If there had to be one fact that highlights the blatant Eurocentrism in GEPS, it is this: only two of the 34 required readings in the first 19 classes are related in any way to India, China, the Ottoman Empire or Latin America. None mention the rest of Asia or Africa.
Instead, the course continues its focus on Europe by detailing the Industrial Revolution, the economic rise of the United States, and the social and political structures of the United States and Britain. There is an entire section of the course dedicated to the rise of the English working class and another to the rise of democracy in Europe. There are no similar sections dedicated to significant political shifts in any other part of the world. The legacy of colonialism — or “outward expansion” — is addressed only in terms of its contribution to the European economy, while the numerous economic and social catastrophes it caused in many parts of the world are ignored.
Yet another example of the course’s one-sided agenda is that there is a paper on the Irish Famine of the 1850s that killed over 1 million people, but there is nothing on the Bengal famine of 1943 that killed over 3 million Indians as a result of British
policies. For a course so heavily focused on economic history, there is no reading or discussion centered around the fact that in 1700 AD, India and China had a combined 46.8 percent of the
world’s GDP, but by 1913, under British influence, that share had dropped to 16.3 percent.
However, India, China and the Ottoman Empire should consider themselves fortunate for their sparse mentions, since the continent of Africa is neglected entirely. Not one mandatory reading mentions the economic, political or social development of any of the African countries, let alone the disastrous
results the continent suffered because of European colonialism.
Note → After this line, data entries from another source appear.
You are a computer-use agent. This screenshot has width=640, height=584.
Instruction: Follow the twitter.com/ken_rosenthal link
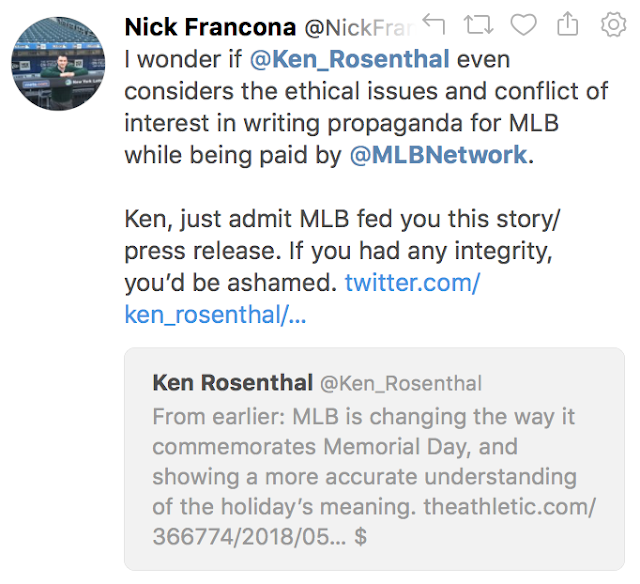pyautogui.click(x=412, y=283)
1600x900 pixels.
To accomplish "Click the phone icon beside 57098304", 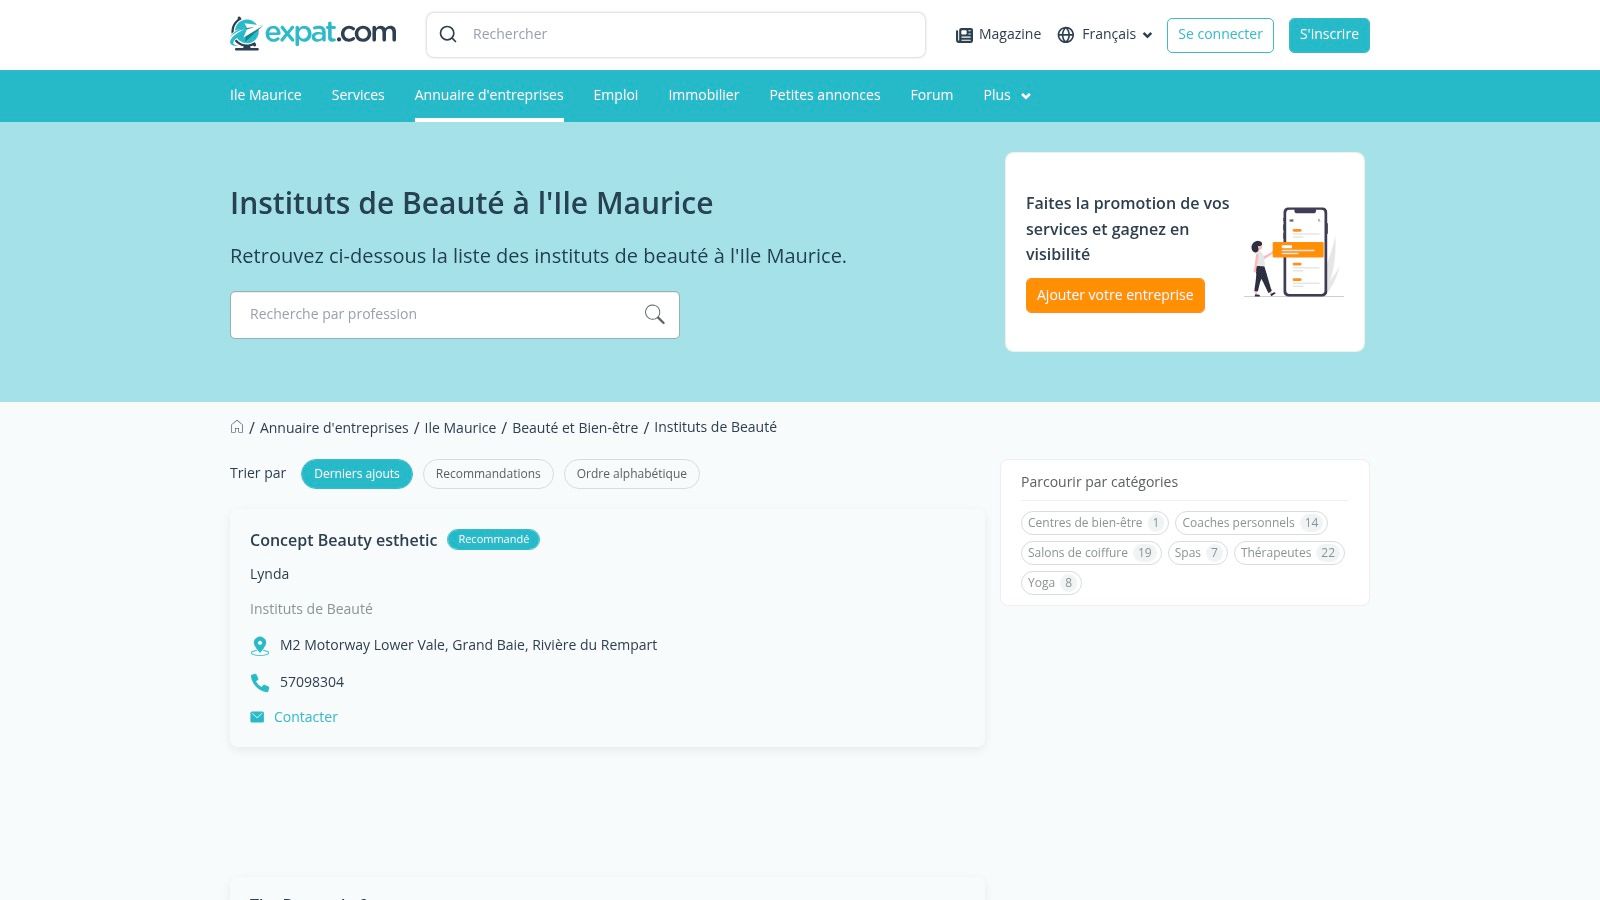I will tap(260, 682).
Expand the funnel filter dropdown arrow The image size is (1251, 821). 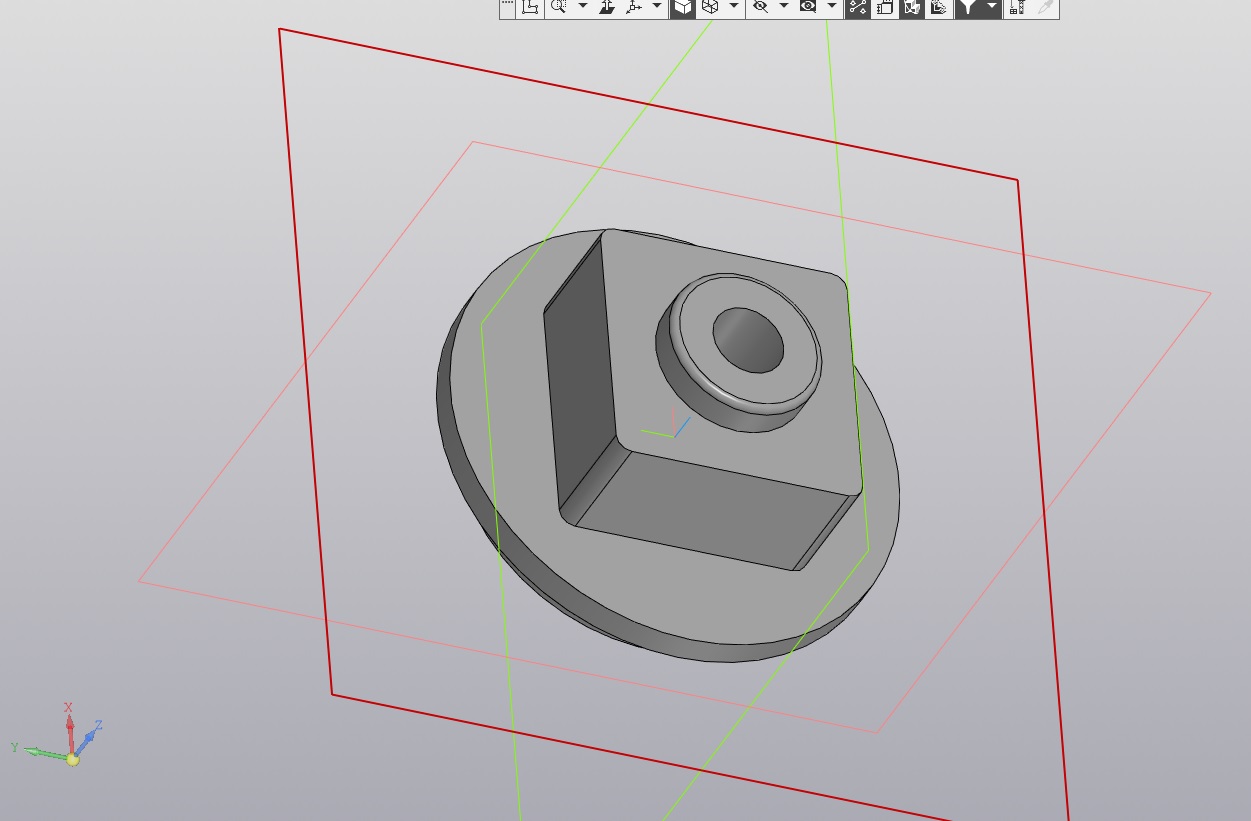pyautogui.click(x=991, y=7)
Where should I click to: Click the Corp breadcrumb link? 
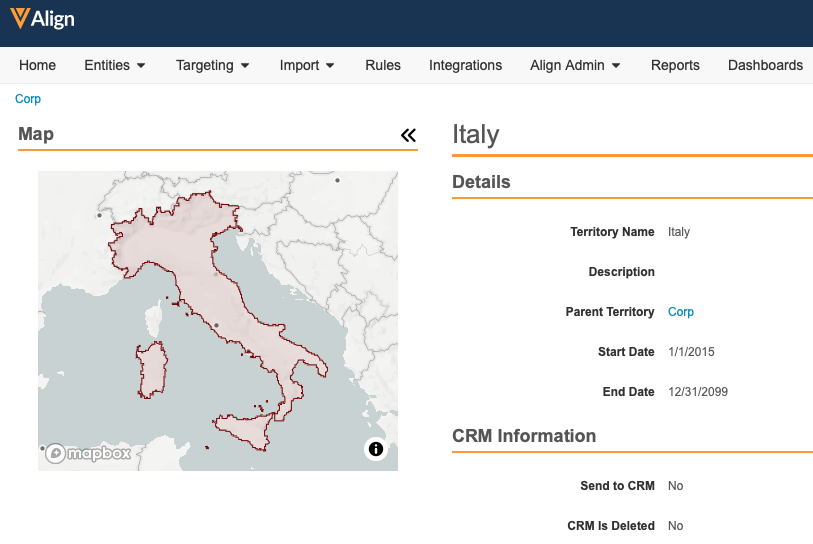(28, 99)
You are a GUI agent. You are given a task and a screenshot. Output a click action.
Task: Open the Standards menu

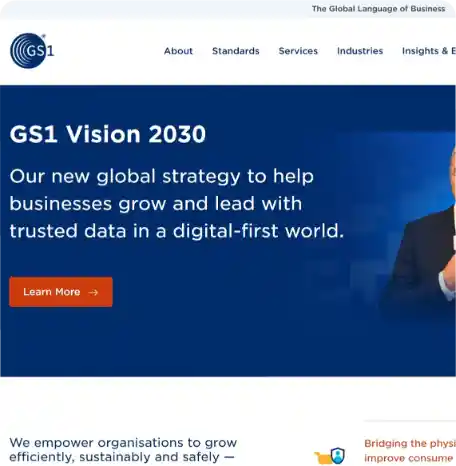(x=236, y=51)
Latin America is dealt a similar fate; it is only mentioned to highlight the might of European weaponry.
When the explanations for inequality and varied patterns of development finally come in the latter half of the course, they are unsurprisingly Eurocentric. The only mandatory reading for Class 23, which discusses how inequality has changed over time, is a
working paper on top income levels in European countries. Class 25, which is supposed to look at inequality, organized labor and demands for democracy, has one mandatory reading, a
paper titled “How did Europe Democratize.” The focus for the final few weeks of the class is the Great Depression, the collapse of the Gold Standard and the rise of Bretton-Woods. It is as if democracy, inequality and economic development are only Western concerns.
When there is rare focus on other parts of the world, it can be appalling. Chapter 17 of the book A Farewell to Alms by Gregory Clark — a prescribed authority for many sections of this course — made the claim that the problem in underdeveloped countries is the poor quality of their labor forces. This claim, from an author who has also claimed that social inequality persists because some people inherit genes that make them socially competent, was not balanced by any explanation of competing ideas such as world systems theory.
Ideally, GEPS should serve as a stepping stone for social science majors to further explore the issues of inequality. Instead, it merely offers a Eurocentric view of inequality without any regard for the perspectives of those who were colonized. While European economic history is traced all the way from the first expeditions to Mexico to the Industrial Revolution, the Great Depression and the Gold Standard, the rest of the world is almost completely ignored. Mentions of other parts of the world are often done in comparison with the West, and explanations for inequality are cursory, shallow and more than a little appalling.
One of the hallmarks of any global university should be its ability to include in its curriculum a diversity of knowledge and opinions from all corners of the world. The nature of mandatory courses like GEPS, however, illustrates that our particular global university, which prides itself on the diversity of its student body with over
115 nationalities represented, does not provide a truly global education. The lack of variety in perspectives serves to augment a Western hegemony over academia that paints global inequality as natural and fails to acknowledge or engage with the negative social, economic and political consequences of the long history of Western dominance.